- OBJECTIVE:
Copy the stretch of lines from the one containing "The image size is (1456, 819). How" through the one containing "tap(63, 301)" verbatim, including both of those lines.

- TASK MATERIAL:

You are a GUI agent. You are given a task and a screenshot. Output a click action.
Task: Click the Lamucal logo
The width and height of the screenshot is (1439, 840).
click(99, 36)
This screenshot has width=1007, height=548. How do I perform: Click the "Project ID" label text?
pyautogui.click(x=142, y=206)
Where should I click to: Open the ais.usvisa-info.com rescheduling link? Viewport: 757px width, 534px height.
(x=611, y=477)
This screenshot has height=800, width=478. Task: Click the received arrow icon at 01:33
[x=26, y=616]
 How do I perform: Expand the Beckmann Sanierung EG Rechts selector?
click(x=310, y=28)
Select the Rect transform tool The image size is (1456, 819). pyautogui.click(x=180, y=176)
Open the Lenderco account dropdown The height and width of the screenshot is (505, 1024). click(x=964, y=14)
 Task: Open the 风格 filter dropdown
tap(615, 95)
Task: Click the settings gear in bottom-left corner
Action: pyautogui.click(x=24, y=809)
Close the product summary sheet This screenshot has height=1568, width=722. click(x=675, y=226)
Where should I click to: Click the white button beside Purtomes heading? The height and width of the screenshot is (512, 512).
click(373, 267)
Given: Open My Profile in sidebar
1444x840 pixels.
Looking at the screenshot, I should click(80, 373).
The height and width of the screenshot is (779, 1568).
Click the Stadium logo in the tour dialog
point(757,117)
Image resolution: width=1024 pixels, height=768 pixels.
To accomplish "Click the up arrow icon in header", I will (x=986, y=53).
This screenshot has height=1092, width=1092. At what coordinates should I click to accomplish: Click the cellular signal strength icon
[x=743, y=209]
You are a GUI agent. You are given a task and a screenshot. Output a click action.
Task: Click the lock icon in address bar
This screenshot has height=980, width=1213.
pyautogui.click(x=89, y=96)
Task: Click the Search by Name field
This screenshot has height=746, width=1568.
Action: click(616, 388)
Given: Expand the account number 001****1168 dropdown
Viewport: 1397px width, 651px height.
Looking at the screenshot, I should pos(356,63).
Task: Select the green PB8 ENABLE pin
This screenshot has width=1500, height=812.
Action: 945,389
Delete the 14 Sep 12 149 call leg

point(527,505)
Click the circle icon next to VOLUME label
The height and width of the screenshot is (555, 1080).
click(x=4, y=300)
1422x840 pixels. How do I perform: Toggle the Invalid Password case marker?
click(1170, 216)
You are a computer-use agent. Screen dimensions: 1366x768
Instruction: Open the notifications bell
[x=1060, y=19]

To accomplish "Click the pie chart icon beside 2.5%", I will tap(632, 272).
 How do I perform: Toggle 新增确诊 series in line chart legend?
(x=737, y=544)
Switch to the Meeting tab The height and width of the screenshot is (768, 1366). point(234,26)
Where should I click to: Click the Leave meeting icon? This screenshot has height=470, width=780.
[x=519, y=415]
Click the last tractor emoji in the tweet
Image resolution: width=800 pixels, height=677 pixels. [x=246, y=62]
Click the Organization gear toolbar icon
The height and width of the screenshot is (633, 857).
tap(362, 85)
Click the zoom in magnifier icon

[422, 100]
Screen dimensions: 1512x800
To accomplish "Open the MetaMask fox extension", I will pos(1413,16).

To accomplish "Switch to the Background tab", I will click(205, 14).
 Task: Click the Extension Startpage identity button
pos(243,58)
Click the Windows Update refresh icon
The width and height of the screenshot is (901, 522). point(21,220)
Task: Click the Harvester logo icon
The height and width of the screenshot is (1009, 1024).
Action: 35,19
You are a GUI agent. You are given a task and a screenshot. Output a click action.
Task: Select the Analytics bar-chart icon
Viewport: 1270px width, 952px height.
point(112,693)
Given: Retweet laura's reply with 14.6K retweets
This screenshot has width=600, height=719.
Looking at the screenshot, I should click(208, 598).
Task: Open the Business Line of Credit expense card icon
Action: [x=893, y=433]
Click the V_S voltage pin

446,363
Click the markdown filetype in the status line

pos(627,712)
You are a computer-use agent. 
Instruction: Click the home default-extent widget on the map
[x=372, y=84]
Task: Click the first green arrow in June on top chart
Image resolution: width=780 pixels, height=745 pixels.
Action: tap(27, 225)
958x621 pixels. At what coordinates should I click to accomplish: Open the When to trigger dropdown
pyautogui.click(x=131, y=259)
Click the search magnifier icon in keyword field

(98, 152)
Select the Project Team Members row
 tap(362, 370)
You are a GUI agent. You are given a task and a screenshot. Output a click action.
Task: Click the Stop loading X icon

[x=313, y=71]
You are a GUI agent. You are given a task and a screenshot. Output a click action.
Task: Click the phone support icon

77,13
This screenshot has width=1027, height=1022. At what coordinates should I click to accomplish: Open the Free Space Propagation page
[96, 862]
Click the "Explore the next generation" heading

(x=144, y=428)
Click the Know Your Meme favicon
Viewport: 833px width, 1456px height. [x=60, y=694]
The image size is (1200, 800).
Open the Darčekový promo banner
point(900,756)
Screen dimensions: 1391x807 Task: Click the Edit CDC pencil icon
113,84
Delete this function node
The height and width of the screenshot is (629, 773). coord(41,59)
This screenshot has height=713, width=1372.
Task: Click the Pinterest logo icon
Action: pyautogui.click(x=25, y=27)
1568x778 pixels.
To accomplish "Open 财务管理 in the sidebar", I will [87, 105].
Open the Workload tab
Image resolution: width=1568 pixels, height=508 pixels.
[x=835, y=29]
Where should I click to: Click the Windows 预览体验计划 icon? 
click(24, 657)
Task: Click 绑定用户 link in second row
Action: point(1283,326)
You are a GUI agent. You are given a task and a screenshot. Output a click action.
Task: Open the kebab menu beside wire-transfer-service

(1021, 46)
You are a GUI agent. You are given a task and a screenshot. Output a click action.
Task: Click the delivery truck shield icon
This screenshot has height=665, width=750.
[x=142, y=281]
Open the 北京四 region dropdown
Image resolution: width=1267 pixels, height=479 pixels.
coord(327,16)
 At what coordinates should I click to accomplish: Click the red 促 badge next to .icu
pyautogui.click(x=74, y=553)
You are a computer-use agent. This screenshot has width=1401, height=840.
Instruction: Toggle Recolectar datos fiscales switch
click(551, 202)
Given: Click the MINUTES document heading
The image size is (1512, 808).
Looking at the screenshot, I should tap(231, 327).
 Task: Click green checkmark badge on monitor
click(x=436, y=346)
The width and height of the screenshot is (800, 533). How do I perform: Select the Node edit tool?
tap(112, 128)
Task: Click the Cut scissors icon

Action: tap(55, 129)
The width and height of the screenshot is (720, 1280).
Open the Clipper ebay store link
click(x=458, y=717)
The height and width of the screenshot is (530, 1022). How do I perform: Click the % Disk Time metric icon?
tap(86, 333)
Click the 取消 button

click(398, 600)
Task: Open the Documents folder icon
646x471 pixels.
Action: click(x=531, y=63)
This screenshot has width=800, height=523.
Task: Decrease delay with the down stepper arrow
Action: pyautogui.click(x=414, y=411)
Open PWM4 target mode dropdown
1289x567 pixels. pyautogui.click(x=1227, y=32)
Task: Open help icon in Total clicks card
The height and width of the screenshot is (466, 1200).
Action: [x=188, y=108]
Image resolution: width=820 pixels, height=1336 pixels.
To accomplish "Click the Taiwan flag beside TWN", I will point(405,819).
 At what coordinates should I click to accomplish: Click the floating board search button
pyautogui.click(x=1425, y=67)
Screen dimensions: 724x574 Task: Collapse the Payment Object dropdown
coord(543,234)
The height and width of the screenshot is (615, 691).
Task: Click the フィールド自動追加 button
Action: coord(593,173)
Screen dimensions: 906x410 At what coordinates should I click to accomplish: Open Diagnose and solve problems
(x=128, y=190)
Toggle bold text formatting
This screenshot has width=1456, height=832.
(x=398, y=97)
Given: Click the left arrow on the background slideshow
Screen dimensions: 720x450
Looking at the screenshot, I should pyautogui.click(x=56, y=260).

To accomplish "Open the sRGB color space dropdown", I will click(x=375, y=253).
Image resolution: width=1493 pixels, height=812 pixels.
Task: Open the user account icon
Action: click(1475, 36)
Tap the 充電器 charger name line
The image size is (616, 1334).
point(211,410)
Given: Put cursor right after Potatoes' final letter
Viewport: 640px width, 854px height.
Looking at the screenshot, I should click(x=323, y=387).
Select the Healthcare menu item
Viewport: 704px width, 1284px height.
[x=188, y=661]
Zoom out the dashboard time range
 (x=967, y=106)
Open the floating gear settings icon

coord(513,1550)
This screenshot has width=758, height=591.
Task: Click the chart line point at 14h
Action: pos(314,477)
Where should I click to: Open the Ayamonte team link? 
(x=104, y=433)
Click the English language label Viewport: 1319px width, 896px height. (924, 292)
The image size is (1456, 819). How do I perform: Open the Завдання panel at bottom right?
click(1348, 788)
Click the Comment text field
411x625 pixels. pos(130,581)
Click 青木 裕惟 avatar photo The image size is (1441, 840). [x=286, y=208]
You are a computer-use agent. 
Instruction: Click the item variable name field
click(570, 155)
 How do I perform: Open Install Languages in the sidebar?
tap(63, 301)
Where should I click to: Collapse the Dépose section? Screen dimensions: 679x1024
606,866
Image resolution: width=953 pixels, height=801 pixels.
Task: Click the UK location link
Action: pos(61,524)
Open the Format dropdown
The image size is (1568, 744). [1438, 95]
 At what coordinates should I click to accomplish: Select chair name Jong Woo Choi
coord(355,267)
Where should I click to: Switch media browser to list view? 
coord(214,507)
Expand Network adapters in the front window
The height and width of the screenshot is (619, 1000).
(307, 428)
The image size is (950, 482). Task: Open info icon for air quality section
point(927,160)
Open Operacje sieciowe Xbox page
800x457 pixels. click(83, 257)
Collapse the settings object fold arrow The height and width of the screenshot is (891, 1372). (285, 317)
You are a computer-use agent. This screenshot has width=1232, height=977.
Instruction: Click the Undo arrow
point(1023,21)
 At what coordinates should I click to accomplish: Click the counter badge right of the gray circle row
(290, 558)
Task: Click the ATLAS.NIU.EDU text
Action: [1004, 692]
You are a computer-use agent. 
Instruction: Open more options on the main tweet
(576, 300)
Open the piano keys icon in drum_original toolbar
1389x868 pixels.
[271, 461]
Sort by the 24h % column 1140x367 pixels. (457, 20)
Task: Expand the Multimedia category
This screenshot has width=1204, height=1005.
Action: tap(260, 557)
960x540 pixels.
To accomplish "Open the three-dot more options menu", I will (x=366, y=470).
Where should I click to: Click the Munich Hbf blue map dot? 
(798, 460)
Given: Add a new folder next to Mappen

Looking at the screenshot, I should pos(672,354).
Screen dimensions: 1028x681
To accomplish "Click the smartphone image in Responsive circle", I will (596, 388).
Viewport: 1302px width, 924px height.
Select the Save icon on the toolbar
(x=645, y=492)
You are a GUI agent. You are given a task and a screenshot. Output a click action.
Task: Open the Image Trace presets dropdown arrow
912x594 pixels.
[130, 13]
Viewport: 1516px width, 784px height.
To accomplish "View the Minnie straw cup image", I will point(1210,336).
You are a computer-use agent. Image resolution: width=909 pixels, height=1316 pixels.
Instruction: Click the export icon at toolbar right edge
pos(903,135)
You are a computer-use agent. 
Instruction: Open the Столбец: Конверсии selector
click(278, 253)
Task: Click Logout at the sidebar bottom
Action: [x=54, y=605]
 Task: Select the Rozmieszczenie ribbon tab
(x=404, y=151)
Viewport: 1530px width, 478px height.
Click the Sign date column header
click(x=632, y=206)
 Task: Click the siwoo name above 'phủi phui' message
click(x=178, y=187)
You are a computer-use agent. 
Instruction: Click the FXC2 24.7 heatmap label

- WRITTEN RESPONSE:
The image size is (1456, 819). How do I perform: Open the Завдання panel at bottom right?
click(1348, 788)
Click the Comment text field
411x625 pixels. pos(130,581)
Click 青木 裕惟 avatar photo The image size is (1441, 840). [x=286, y=208]
You are a computer-use agent. 
Instruction: Click the item variable name field
click(570, 155)
 How do I perform: Open Install Languages in the sidebar?
tap(63, 301)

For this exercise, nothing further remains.